Source: Bureau of Economic Analysis

The 1973–1975 recession or 1970s recession was a period of economic stagnation in much of the Western world (i.e. the United States, Canada, Western Europe, Australia, and New Zealand) during the 1970s, putting an end to the overall post–World War II economic expansion. It differed from many previous recessions by involving stagflation, in which high unemployment and high inflation existed simultaneously.

==United States==
Among the causes were the 1973 oil crisis, the deficits of the Vietnam War, and the fall of the Bretton Woods system after the Nixon shock. The emergence of newly industrialized countries increased competition in the metal industry, triggering a steel crisis, where industrial core areas in North America and Europe were forced to re-structure. The 1973–74 stock market crash made the recession evident.

The recession in the United States lasted from November 1973 (the Richard Nixon presidency) to March 1975 (the Gerald Ford presidency), and its effects on the US were felt through the Jimmy Carter presidency until the mid-term of Ronald Reagan's first term as president, characterized by low economic growth. Although the economy was expanding from 1975 to the first recession of the early 1980s, which began in January 1980, inflation remained extremely high until the early 1980s.

The U.S. Bureau of Labor Statistics estimates that 2.3 million jobs were lost during the recession; at the time, this was a post-war record.

Although the recession ended in March 1975, the unemployment rate did not peak for several months. In May 1975, the rate reached its height for the cycle of 9 percent. Four cycles have had higher peaks than this: the Great Depression, where unemployment peaked at 25% in 1933; the early 1980s recession where unemployment peaked at 10.8% in November and December 1982; the late 2000s recession, where the unemployment rate peaked at 10 percent in October 2009 in the United States; and the COVID-19 recession where unemployment peaked at 14.7% in 2020.

==United Kingdom==

The recession also lasted from 1973 to 1975 in the United Kingdom.
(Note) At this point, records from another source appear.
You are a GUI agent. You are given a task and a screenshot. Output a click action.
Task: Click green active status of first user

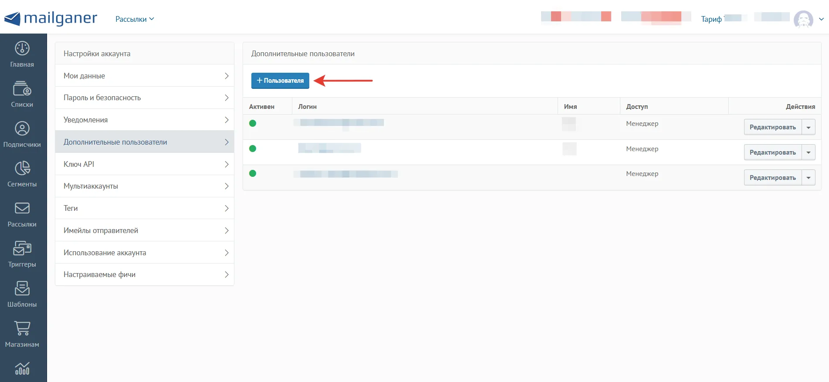coord(253,123)
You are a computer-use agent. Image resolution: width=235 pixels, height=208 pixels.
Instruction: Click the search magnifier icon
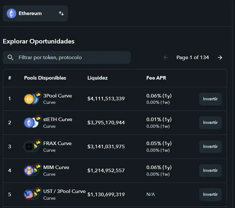pos(11,58)
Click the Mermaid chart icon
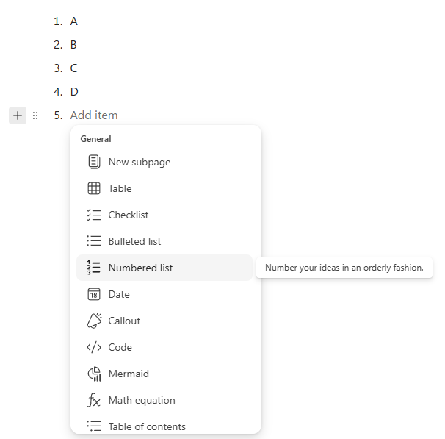 click(95, 374)
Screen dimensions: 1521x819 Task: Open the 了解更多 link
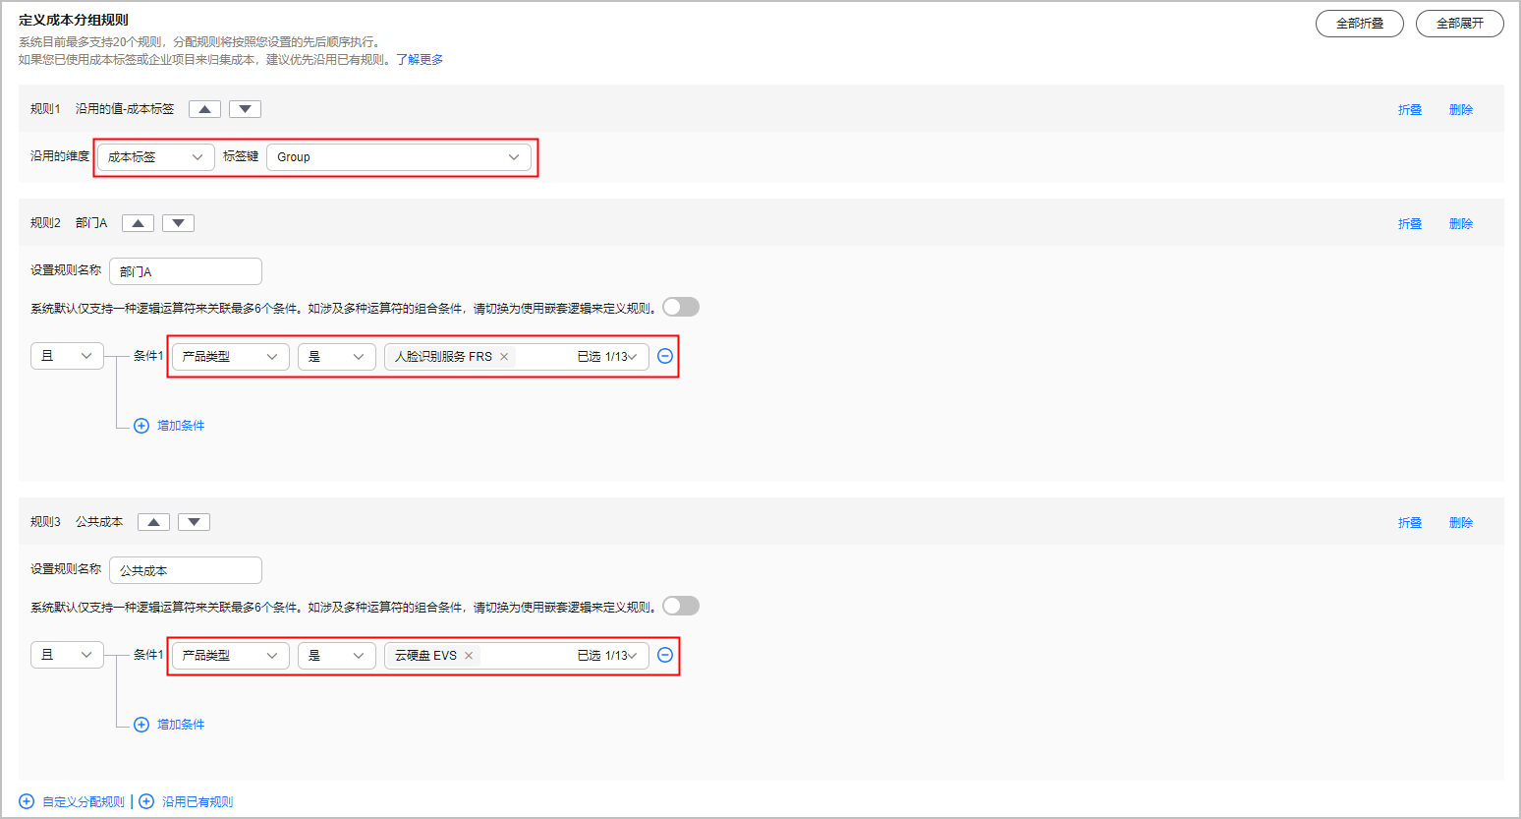(420, 60)
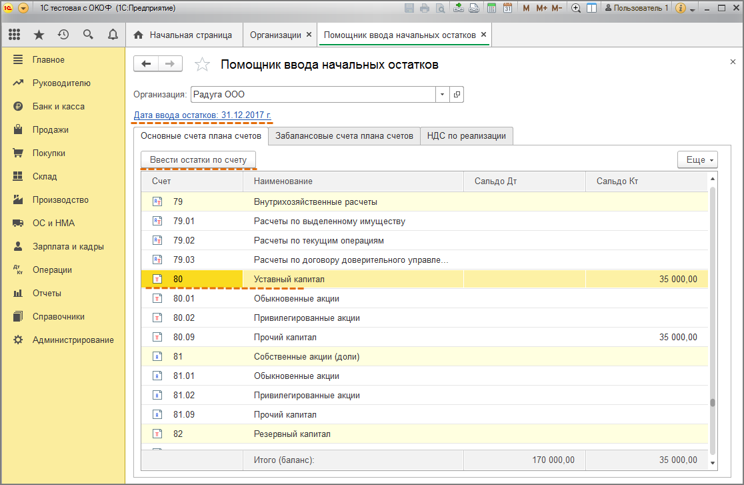Image resolution: width=744 pixels, height=485 pixels.
Task: Open the sections grid menu icon
Action: pos(15,35)
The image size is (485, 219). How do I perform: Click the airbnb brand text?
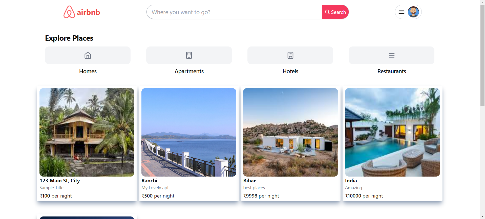(88, 12)
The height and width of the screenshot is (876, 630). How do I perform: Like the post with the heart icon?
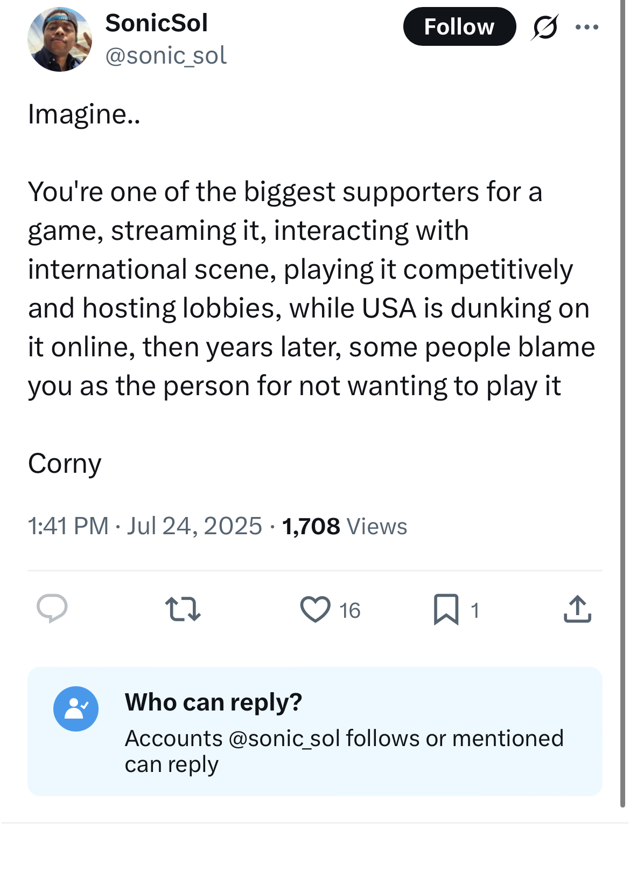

GDP declined by 3.9% depending on the source. It took 14 quarters for the UK's GDP to recover to that at the start of recession.

The oil crisis was largely to blame for the downturn in the United Kingdom, just as it was in the US, although an additional crisis came in the form of the Three-Day Week, which was the result of fears over power shortages as a miner's strike was announced in December 1973. The three-day week was a state of emergency imposed by Conservative prime minister Edward Heath, which came into force on 1 January 1974, meaning that commercial users of electricity were limited to three specific consecutive days' consumption of electricity, and forbidden to work longer hours of those days, although services deemed essential were exempted from these regulations. Electricity blackouts across the country were widespread.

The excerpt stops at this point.